第69話 ヌシの帰還

 最初は大人ぶっていた初穂はつほだったが、地図を見せると徐々に異世界に引き込まれていった。好奇心のまま、子供のように目を輝かせる初穂を見ていると、あきらも少し気持ちが和む。


「うわー、なぎの奴、マジで捕まってんじゃん。考えなし野郎ここに極まれり。待って待って、写真撮ってネタにするから」

「その写真、何に使うつもりですか?」


 ホントに味方なのか、この人。


「……初穂さんには、この地図の保管をお願いしたいんです。
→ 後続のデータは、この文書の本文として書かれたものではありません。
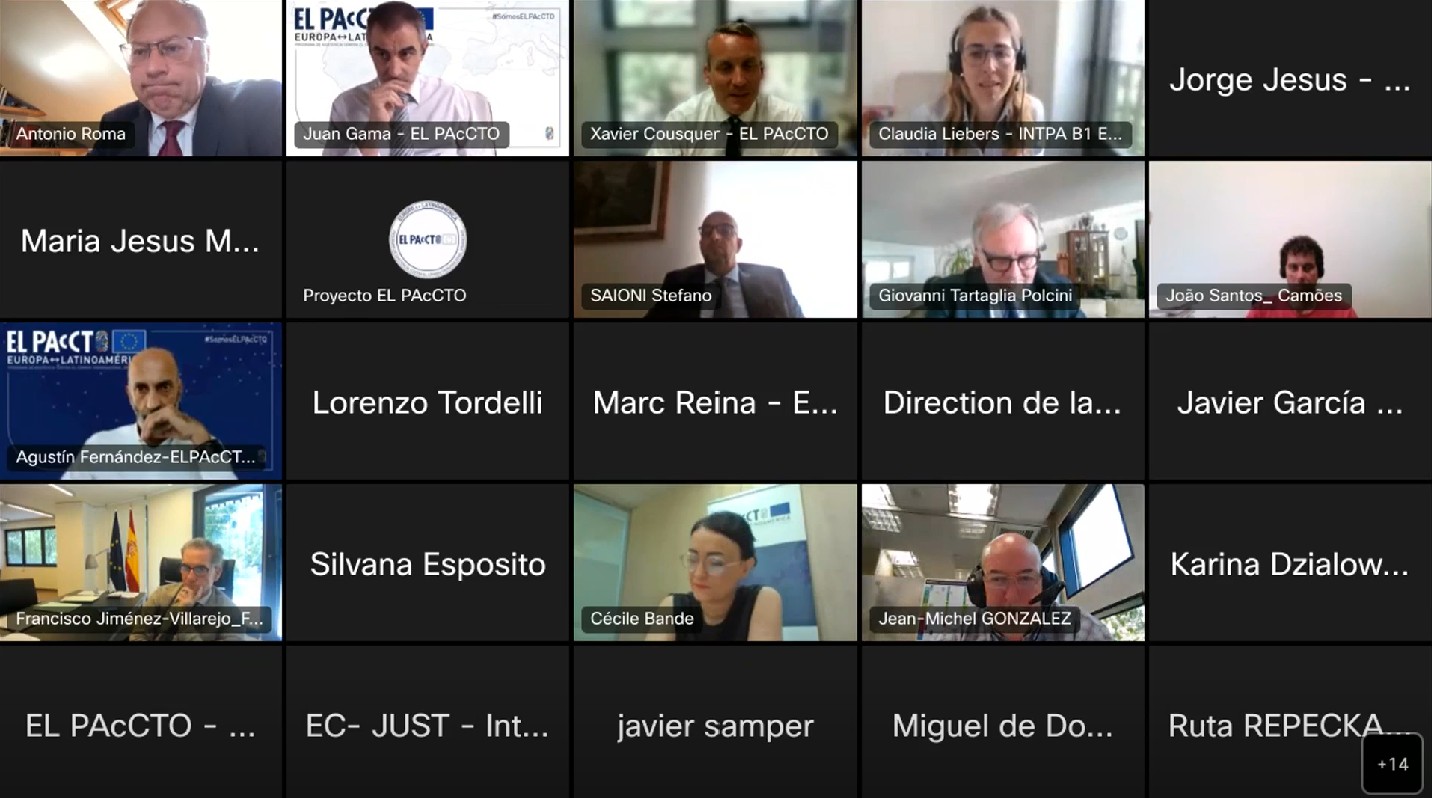Image resolution: width=1432 pixels, height=798 pixels.
Task: Click SAIONI Stefano's video tile
Action: tap(715, 240)
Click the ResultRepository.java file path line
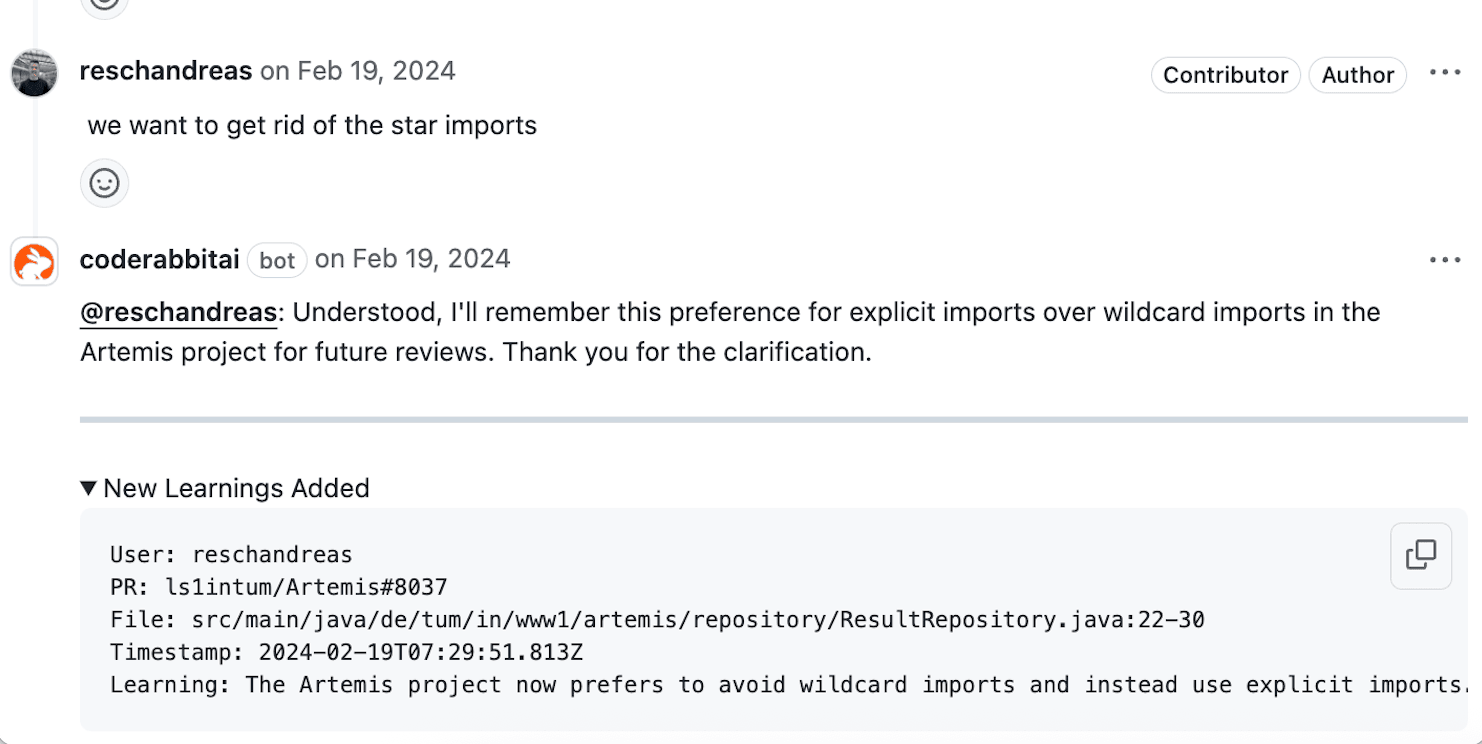1482x744 pixels. click(657, 620)
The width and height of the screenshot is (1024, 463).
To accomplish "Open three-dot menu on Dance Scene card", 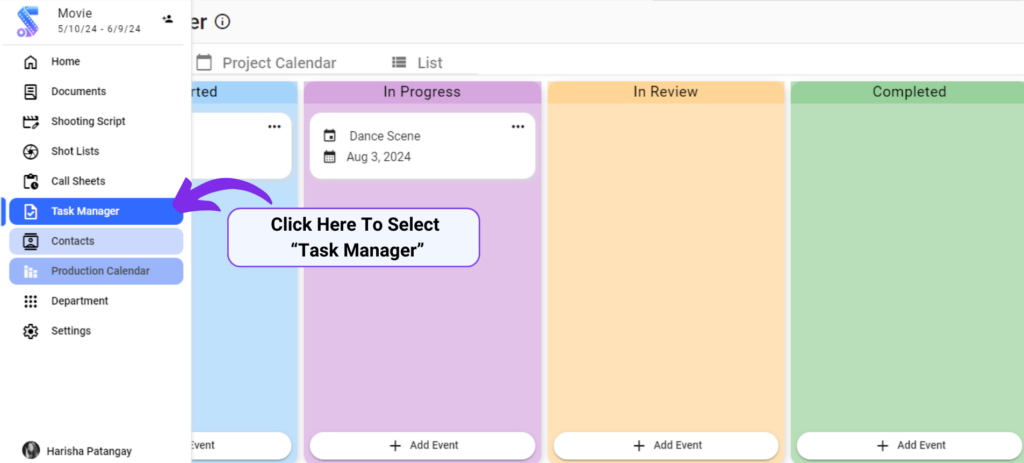I will [518, 127].
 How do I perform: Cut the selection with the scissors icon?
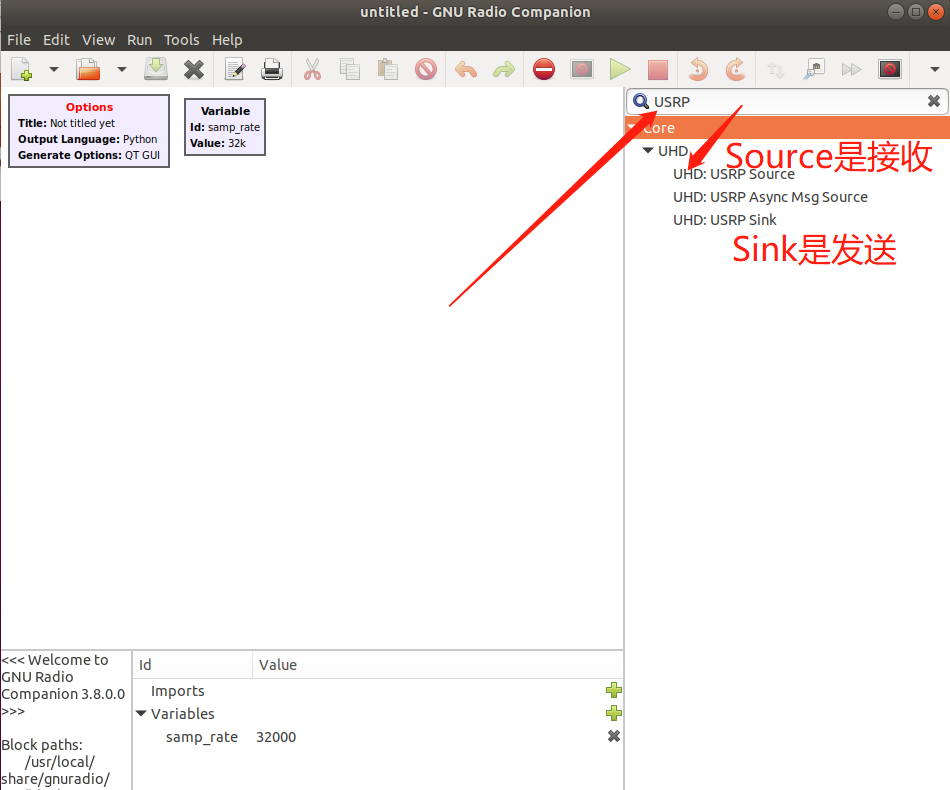click(x=312, y=69)
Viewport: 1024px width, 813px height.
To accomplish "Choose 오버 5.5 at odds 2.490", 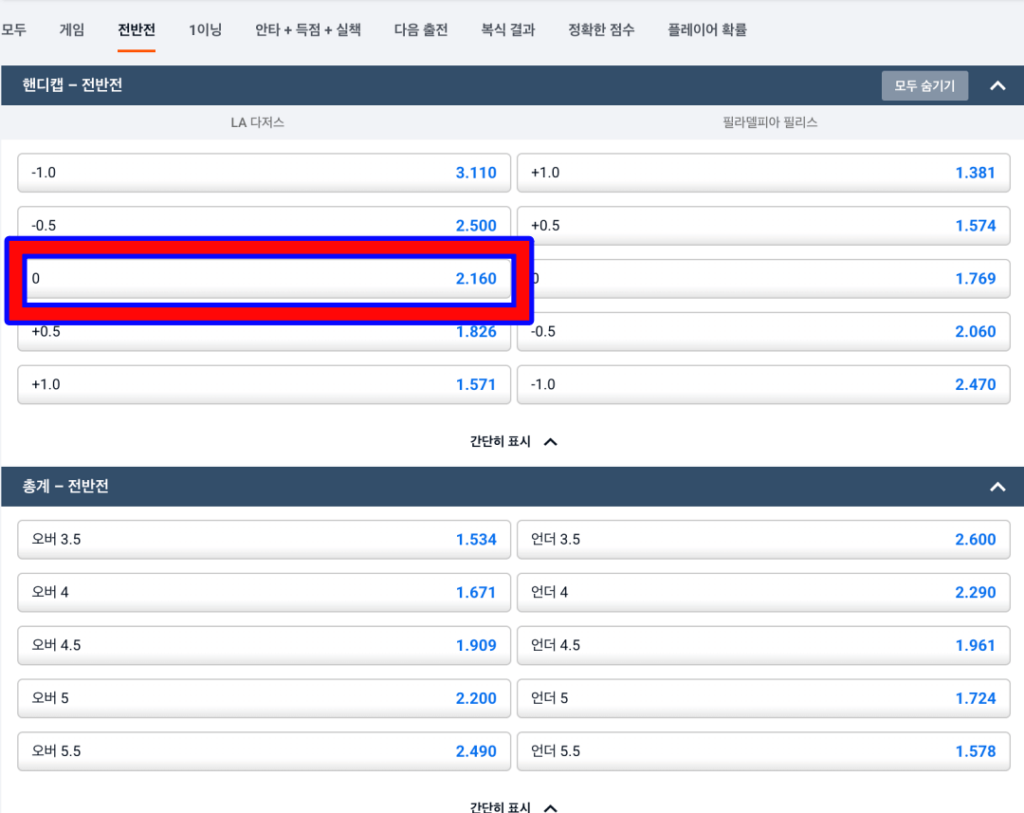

もし僕が戻らず店から帰るときは、クローゼットにしまって鍵を」

「この店、前に放火されたじゃないの。それがないとこっちに戻れなくなるんでしょ? 夜は、うちに持って帰るわよ」

「え」

「これでもインテリアデザイナーですからね。資料ってことにすれば家族も怪しまないし、うちの方が治安がいい区域だから。……でも、できるだけ早く帰ってきなさいよ」


 晶はうなった。流石フリーランスで稼いでいるだけあって、初穂は理解が早く、計画の隅々までよく考えるくせがついている。ありがたく、その案を受け入れることにした。
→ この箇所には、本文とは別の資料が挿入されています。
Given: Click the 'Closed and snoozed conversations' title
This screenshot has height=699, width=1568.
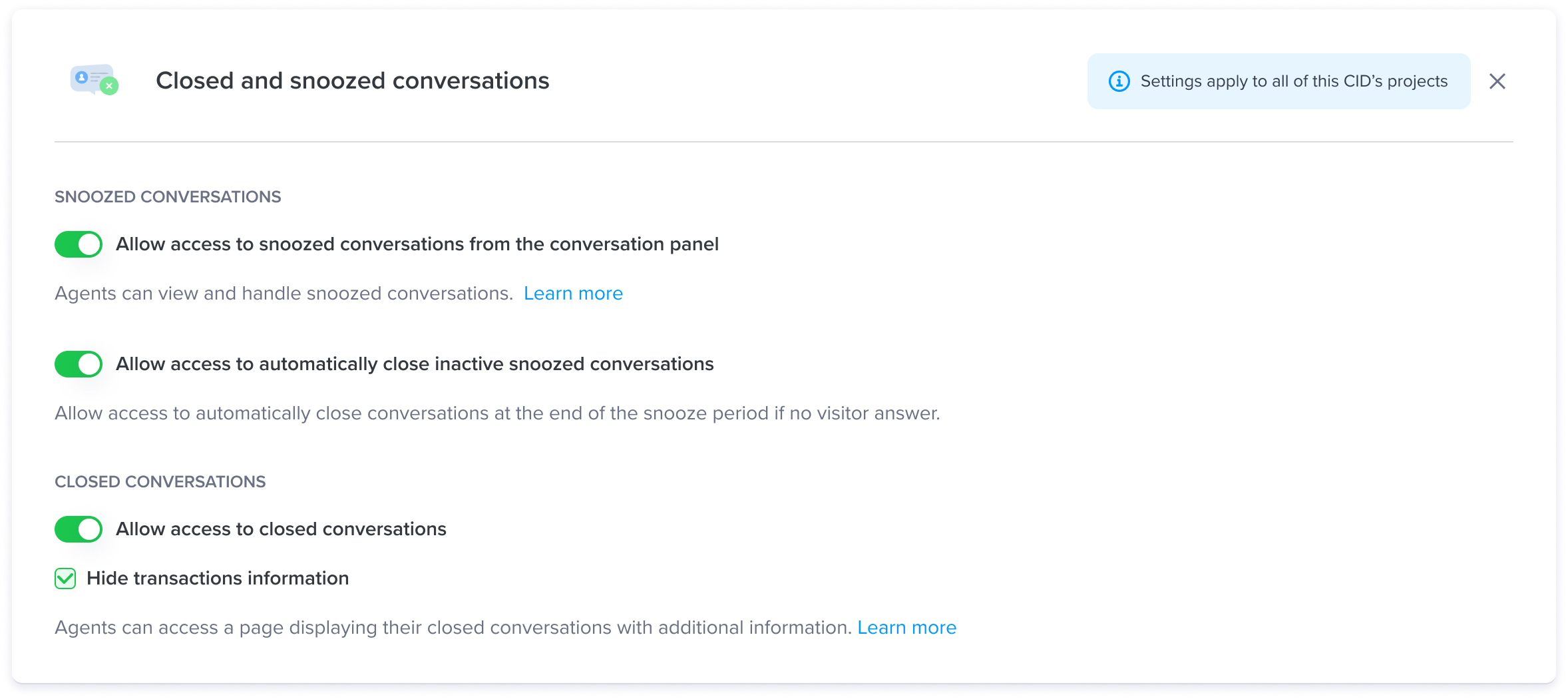Looking at the screenshot, I should click(352, 81).
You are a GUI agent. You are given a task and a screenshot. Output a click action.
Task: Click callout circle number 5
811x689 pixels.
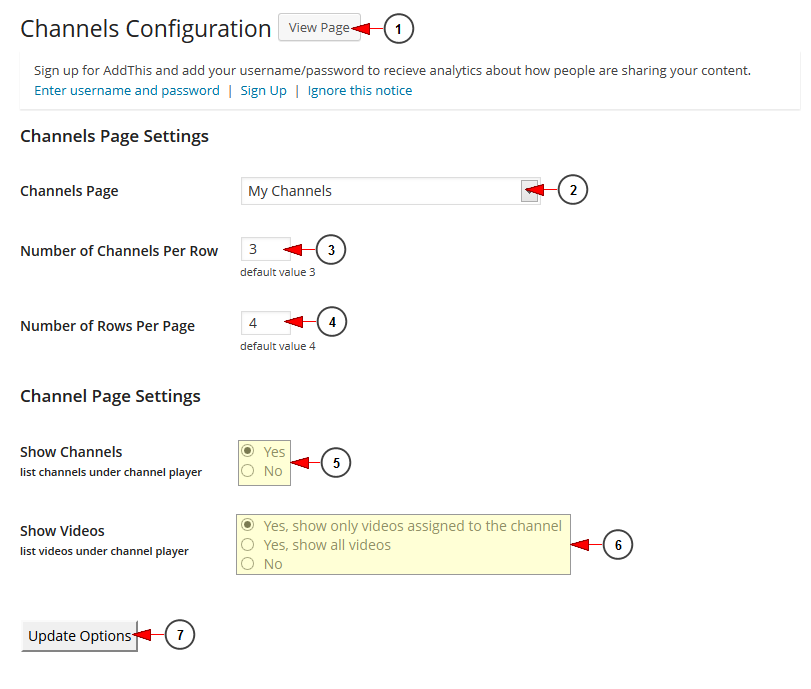(336, 463)
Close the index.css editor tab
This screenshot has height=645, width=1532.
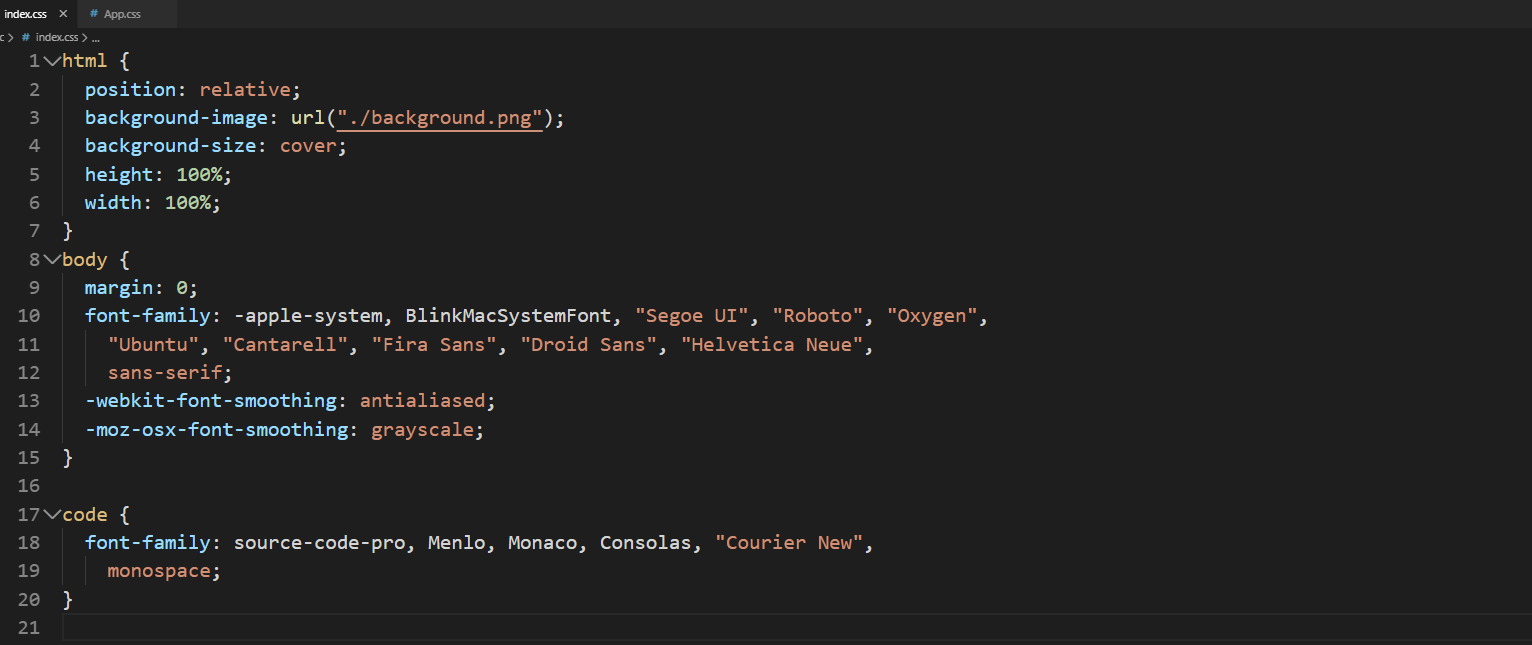pos(63,14)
 現地風の衣装を身につけ、時計など電子機器は全て外す。そして隠してあった長剣を持てば、晶の準備は完了だ。一人で心もとないが、初穂の前ではしゃんとしていなければ。


「じゃ、行ってきます」

「はいはい」


 初穂はもう晶に目もくれず、熱心にシャッターを切っている。しっかりしているかと見直していたが、こんなことで彼女の仕事は進むのだろうか、と晶は心配になった。



 晶は目を開く。光の洪水から抜け、だんだん目が慣れてきた。それでも念のため、動き出すのは軽い頭痛がおさまるまで待った。


 何度か異世界に来ているが、最初の時に見たあの不吉な化け物は現れない。あれは、なんだったのだろう。あの不思議な空間を飛び回り、晶を襲ってきたあいつは。


 晶はしばし過去に囚われていた。気持ちを切り替えるために首を振って、立ち上がり魔方陣を抜け出す。


「……ここは、どこかな」


 光る陣の先は、闇が広がっていた。地図の中に入るのにもコツのようなものがあり、晶の腕では、狙ったところにピンポイントで着地することはできない。まずは自分の位置を把握するところから始めなければ。


 格子と、その中で動き回る囚人たちがぼんやり見える。かび臭さと、排泄物の匂いが混じった風が吹いていた。とりあえず、牢獄の中には入ってこられたようだ。


 晶は記憶をあれこれたどる。凪がいたのは、円形の牢獄の最奥。最も階段から遠い地点の房だった。


 階段が遠目に見えている。もっと奥へ移動しなければ。晶は、柱の陰から頭を出し、牢の様子をうかがう。不用意に飛び出して捕まるわけにはいかないからだ。


 幸い、誰にも気づかれた様子はなかった。晶は唯一の頼りである剣を必死に抱きしめ、忍者のようにして獄の中を進む。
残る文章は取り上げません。